Task item ▸
Return, exactly as written, every line from the first line of the data below through the line that contains "Given: Open Photoshop from the dock".

Start of Given data

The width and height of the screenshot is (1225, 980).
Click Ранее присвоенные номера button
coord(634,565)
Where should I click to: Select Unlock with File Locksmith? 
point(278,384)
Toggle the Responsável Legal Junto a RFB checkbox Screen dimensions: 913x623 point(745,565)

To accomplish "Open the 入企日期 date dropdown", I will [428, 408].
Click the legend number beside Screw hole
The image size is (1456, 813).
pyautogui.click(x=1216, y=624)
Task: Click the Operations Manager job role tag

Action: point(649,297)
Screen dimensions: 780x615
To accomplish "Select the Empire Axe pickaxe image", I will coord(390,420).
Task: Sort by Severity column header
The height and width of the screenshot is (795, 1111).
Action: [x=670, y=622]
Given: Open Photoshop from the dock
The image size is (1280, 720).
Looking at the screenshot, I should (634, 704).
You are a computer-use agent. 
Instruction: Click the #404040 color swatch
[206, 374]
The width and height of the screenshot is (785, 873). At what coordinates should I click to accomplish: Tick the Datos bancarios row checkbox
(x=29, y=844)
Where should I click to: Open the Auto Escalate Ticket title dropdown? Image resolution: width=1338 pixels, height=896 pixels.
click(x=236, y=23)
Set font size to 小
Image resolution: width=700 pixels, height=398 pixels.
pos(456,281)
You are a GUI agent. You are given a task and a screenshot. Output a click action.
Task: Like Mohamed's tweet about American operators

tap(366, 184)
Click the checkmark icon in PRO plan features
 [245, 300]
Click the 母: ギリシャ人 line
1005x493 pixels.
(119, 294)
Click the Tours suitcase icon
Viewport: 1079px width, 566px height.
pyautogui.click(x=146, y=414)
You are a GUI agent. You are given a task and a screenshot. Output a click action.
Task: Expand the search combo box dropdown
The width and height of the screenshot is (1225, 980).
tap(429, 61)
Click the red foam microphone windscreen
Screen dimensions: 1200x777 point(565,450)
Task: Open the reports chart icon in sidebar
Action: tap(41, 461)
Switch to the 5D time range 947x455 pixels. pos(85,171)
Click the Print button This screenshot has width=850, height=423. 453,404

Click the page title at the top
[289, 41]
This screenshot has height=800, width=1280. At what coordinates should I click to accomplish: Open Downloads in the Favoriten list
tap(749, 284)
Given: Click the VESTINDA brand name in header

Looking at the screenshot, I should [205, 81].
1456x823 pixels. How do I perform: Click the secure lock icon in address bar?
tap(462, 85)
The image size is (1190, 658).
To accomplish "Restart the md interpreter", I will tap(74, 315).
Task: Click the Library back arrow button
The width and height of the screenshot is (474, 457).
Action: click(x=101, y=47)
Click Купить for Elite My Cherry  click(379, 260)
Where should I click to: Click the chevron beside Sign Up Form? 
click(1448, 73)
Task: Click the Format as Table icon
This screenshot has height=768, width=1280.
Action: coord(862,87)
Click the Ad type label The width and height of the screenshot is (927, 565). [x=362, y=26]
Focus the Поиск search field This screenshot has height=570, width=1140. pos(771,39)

End of Given data

Result of this task ▸
The width and height of the screenshot is (1225, 980).
Click Ранее присвоенные номера button
coord(634,565)
Where should I click to: Select Unlock with File Locksmith? 
point(278,384)
Toggle the Responsável Legal Junto a RFB checkbox Screen dimensions: 913x623 point(745,565)

To accomplish "Open the 入企日期 date dropdown", I will [428, 408].
Click the legend number beside Screw hole
The image size is (1456, 813).
pyautogui.click(x=1216, y=624)
Task: Click the Operations Manager job role tag

Action: point(649,297)
Screen dimensions: 780x615
To accomplish "Select the Empire Axe pickaxe image", I will coord(390,420).
Task: Sort by Severity column header
The height and width of the screenshot is (795, 1111).
Action: [x=670, y=622]
Given: Open Photoshop from the dock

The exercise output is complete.